Feb 16th 2013 | WASHINGTON, DC |From the print edition

[Greg Ip] BARACK OBAMA has long made income inequality a central theme of his second-term agenda. He has already tackled inequality from the top by preserving tax cuts for everyone but the rich. In his address to Congress on February 12th, he dealt with it from below, proposing to raise the federal minimum wage by 24%, benefiting, so the White House claimed, 15m low-wage workers.

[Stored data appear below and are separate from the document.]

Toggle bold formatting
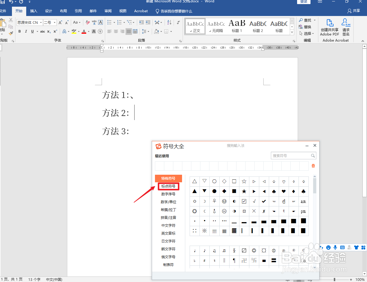The width and height of the screenshot is (367, 282). 19,31
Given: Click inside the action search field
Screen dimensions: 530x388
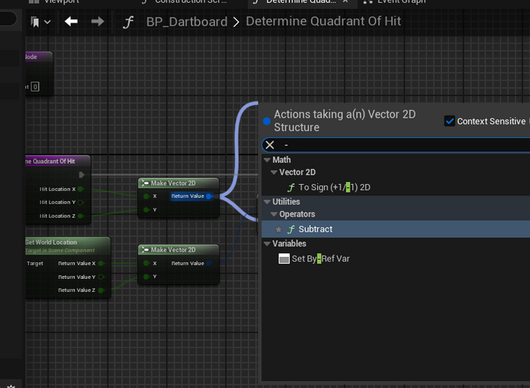Looking at the screenshot, I should pos(394,145).
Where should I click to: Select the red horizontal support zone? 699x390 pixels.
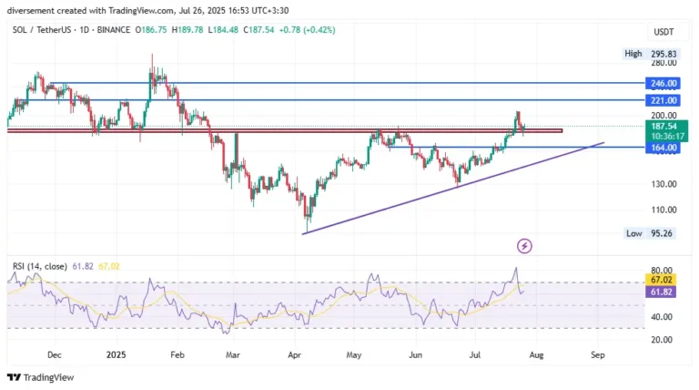click(273, 131)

America’s minimum wage has long been low by international standards, equalling just 38% of the median wage in 2011, close to the lowest in the OECD (see chart). Congress changes it only occasionally, and in the interim inflation eats away its value. The wage was last raised, to $7.25 per hour, in 2009. Since then its real value has slipped back to where it was in 1998. Twenty states now have minimum wages above the federal rate, compared to 15 in 2010, according to the Economic Policy Institute, a liberal research group.

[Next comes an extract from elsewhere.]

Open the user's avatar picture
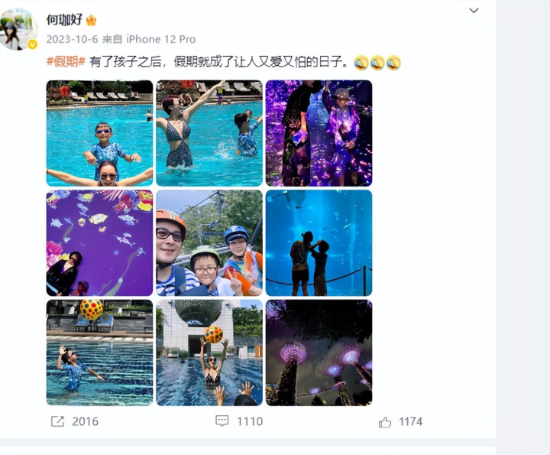The width and height of the screenshot is (550, 455). coord(18,29)
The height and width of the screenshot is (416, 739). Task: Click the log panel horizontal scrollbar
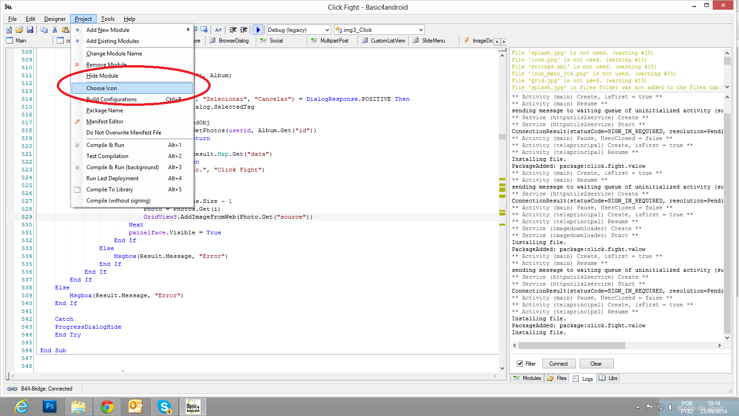[x=571, y=346]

Mr Obama’s proposal would boost the nominal wage to $9 per hour by 2015, restoring it, in real terms, to its 1979 level, though relative to median wages it would still be lower than in many other rich countries. Thereafter, it would be indexed to inflation. He would also raise the minimum wage for workers who receive tips for the first time in over 20 years.

The proposal drew the predicted response: labour and liberal groups said it would reduce poverty and raise the spending power of the poorest workers, while businesses and Republicans (whose co-operation is needed if the proposal is to become law) said it would cost low-skilled workers jobs.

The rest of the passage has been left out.